DESCRIPTION OF THE TASK » Print the listing exactly as it stands, and skip any pictures in it.

PROVIDED RECORDS »
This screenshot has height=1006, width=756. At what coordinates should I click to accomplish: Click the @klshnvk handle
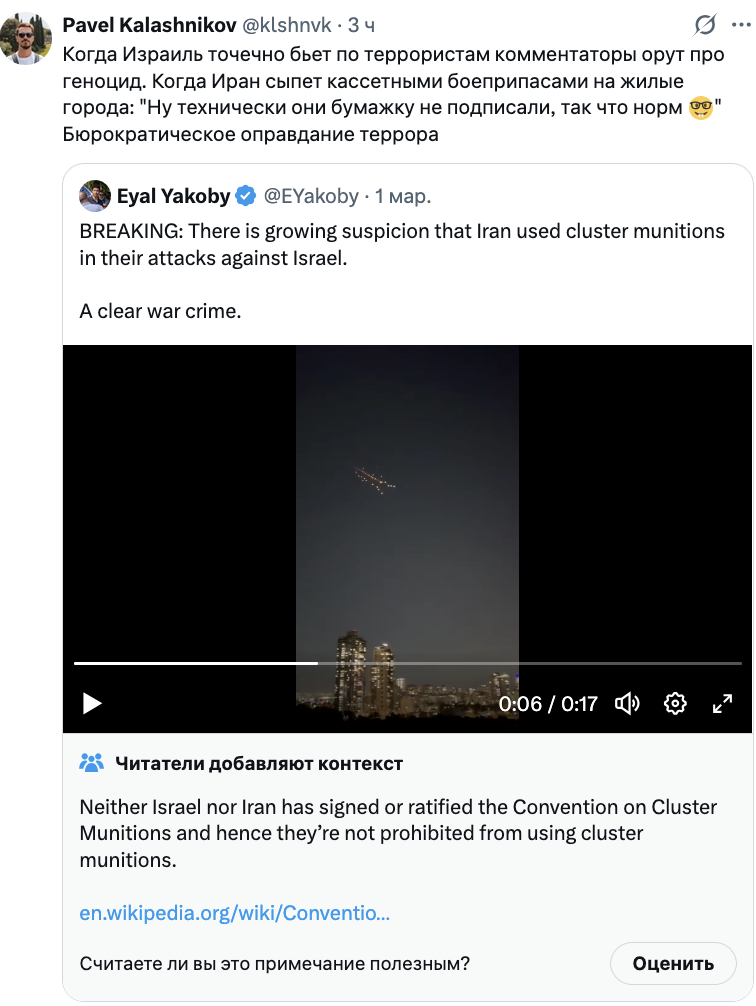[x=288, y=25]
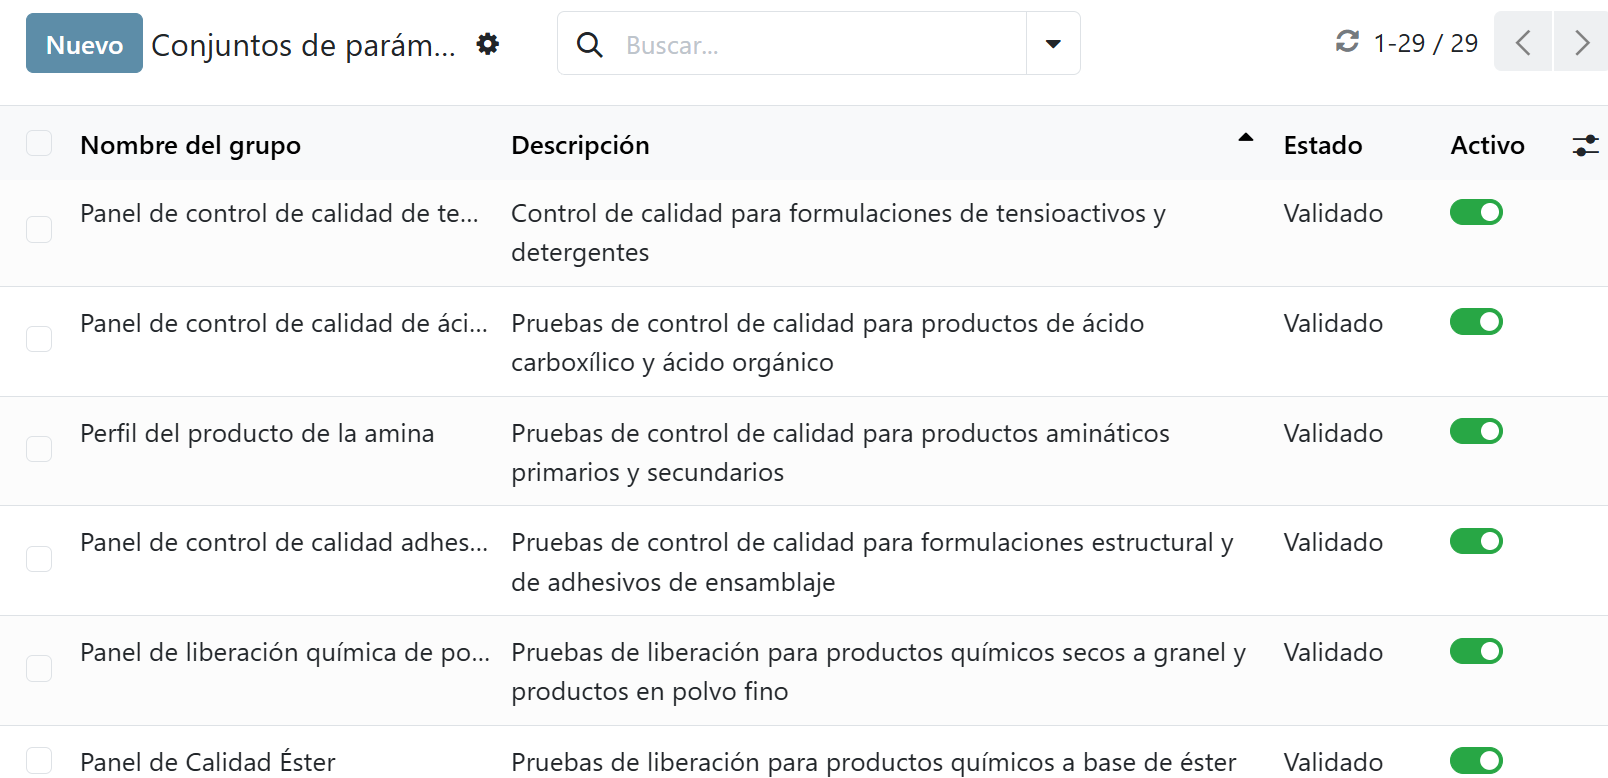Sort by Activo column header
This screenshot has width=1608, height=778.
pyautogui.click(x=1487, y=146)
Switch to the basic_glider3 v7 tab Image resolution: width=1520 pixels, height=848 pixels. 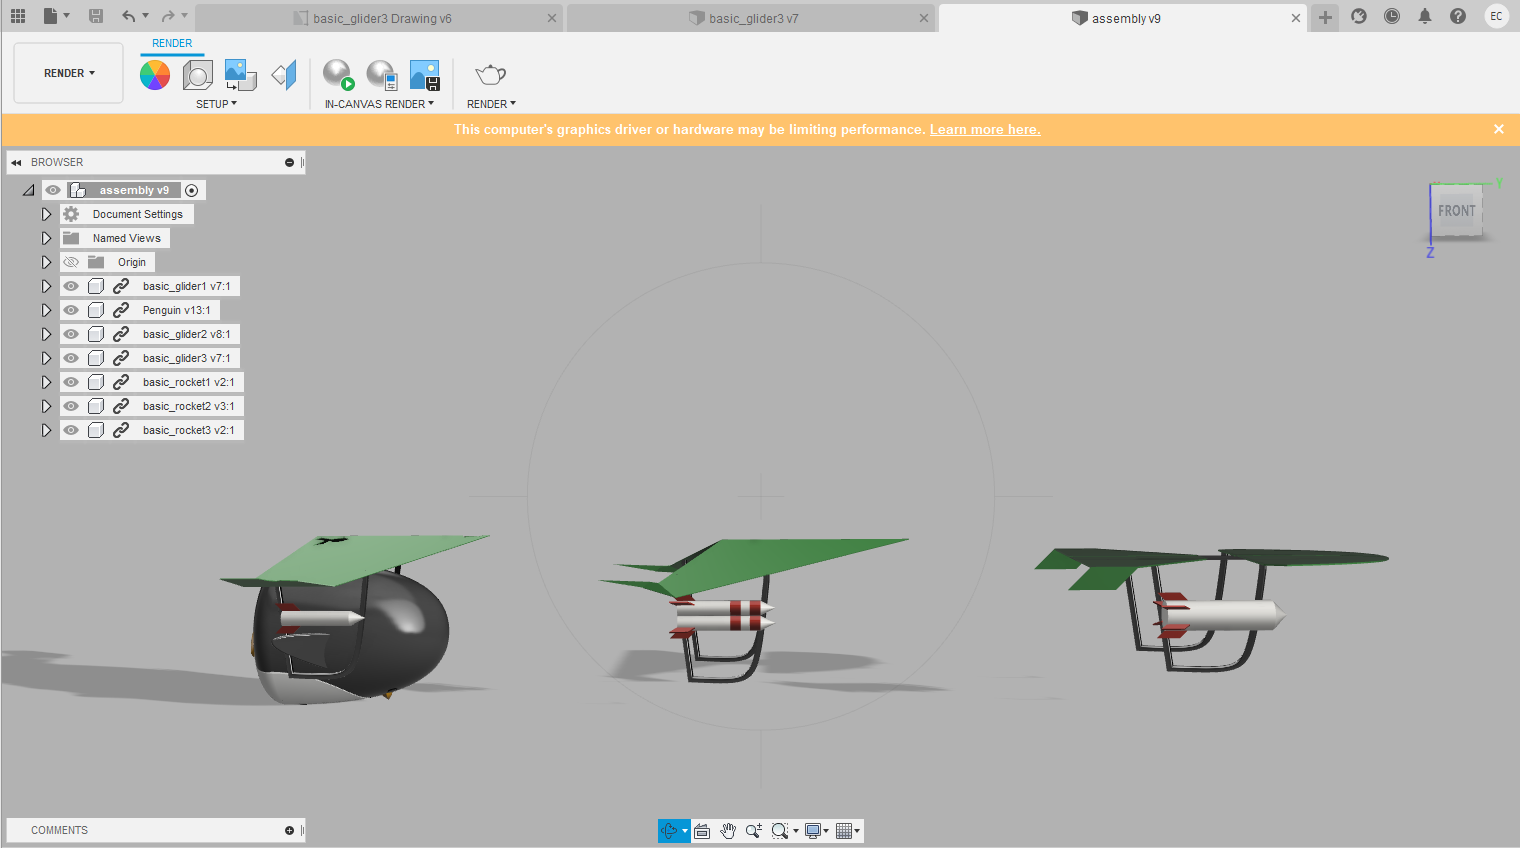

ANSWER FOR THE TASK »
This screenshot has height=1006, width=756. At what coordinates should I click to accomplish: Click the @klshnvk handle
[x=288, y=25]
Sort by Activo column header
This screenshot has width=1608, height=778.
pyautogui.click(x=1487, y=146)
Switch to the basic_glider3 v7 tab Image resolution: width=1520 pixels, height=848 pixels. 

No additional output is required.